§ Problem statement
Only the words of the entries are wanted, repeated exactly and without images.
───── Given information ─────
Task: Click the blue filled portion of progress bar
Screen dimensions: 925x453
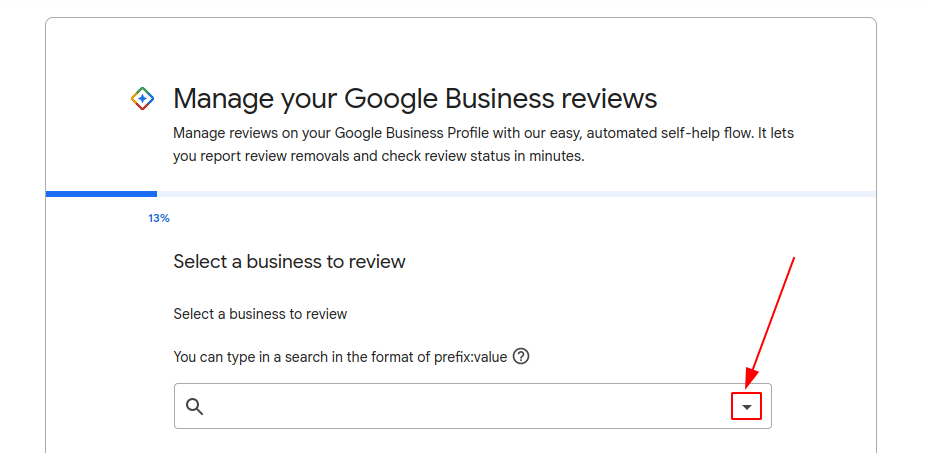Action: (101, 193)
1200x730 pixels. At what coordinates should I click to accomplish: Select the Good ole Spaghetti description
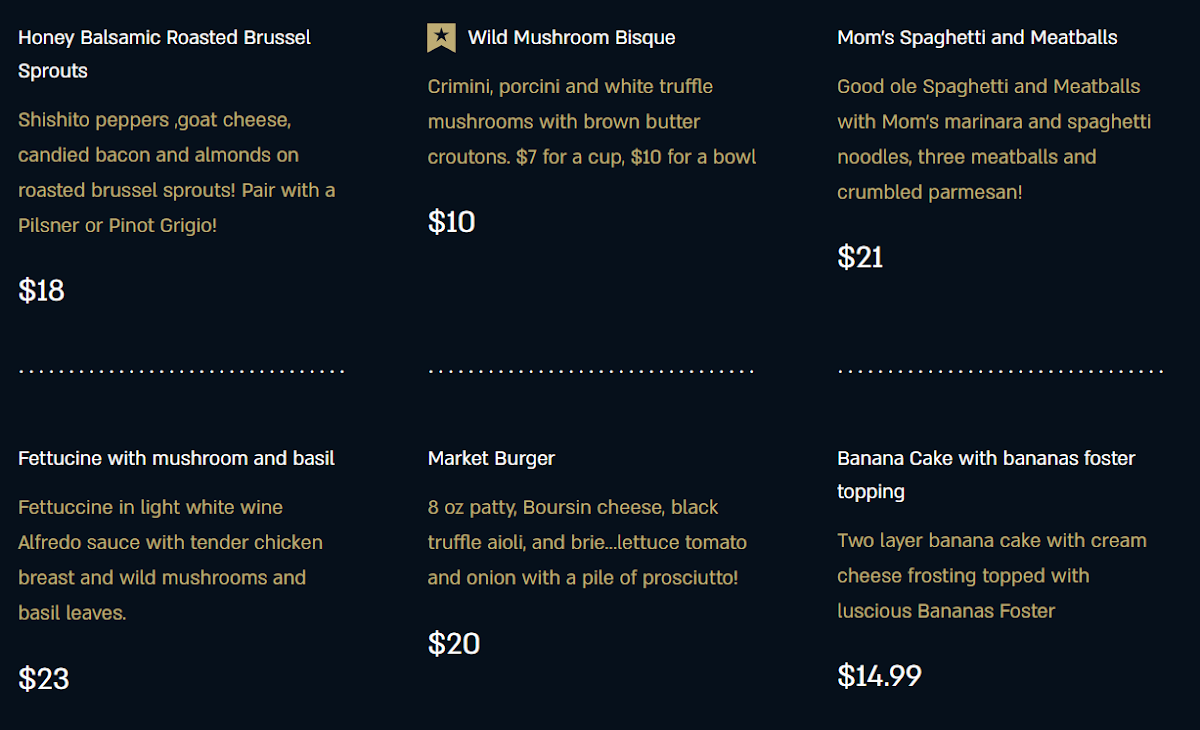(993, 139)
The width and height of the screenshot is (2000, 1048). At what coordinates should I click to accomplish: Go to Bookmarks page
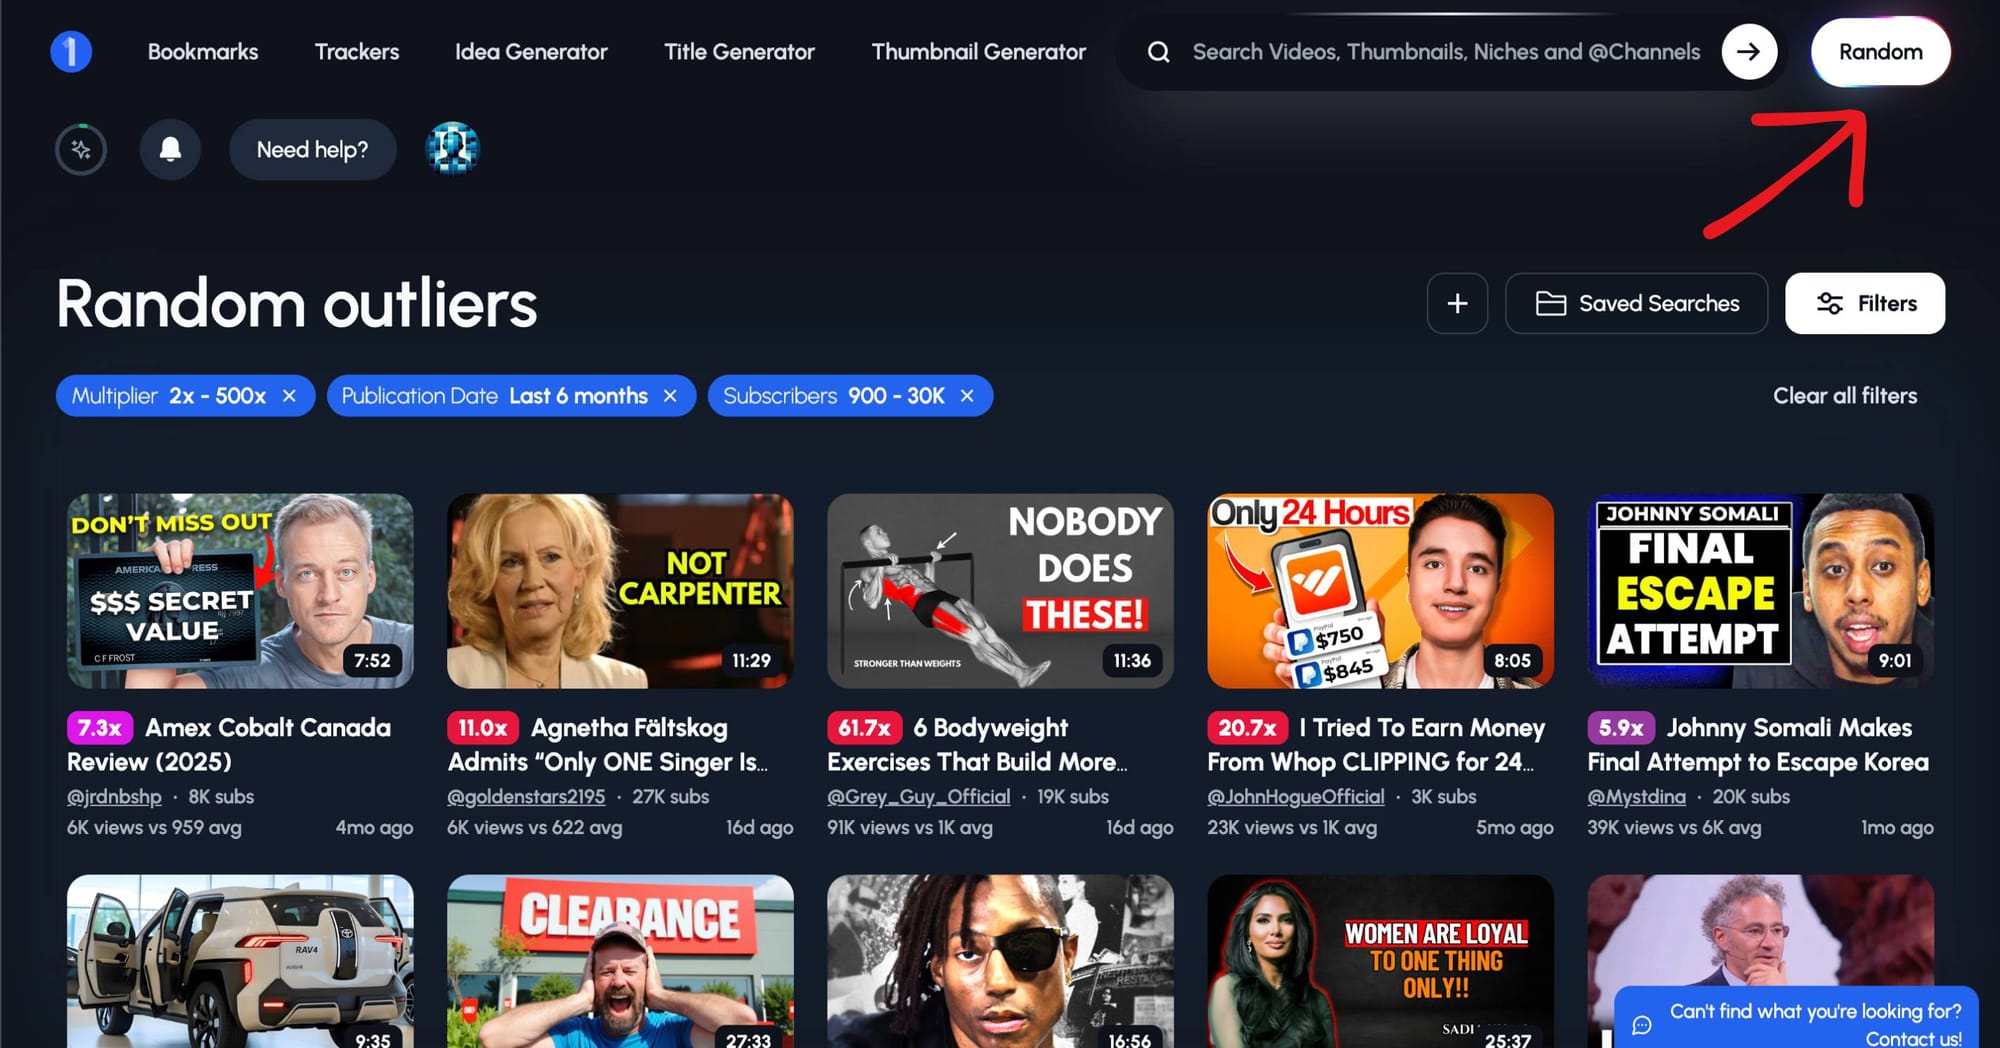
─────
§ Exercise result
Task: Click the blue filled portion of progress bar
Screen dimensions: 925x453
Action: (101, 193)
1200x730 pixels. At what coordinates should I click to accomplish: Select the Good ole Spaghetti description
(993, 139)
The width and height of the screenshot is (2000, 1048). At what coordinates should I click to accomplish: Go to Bookmarks page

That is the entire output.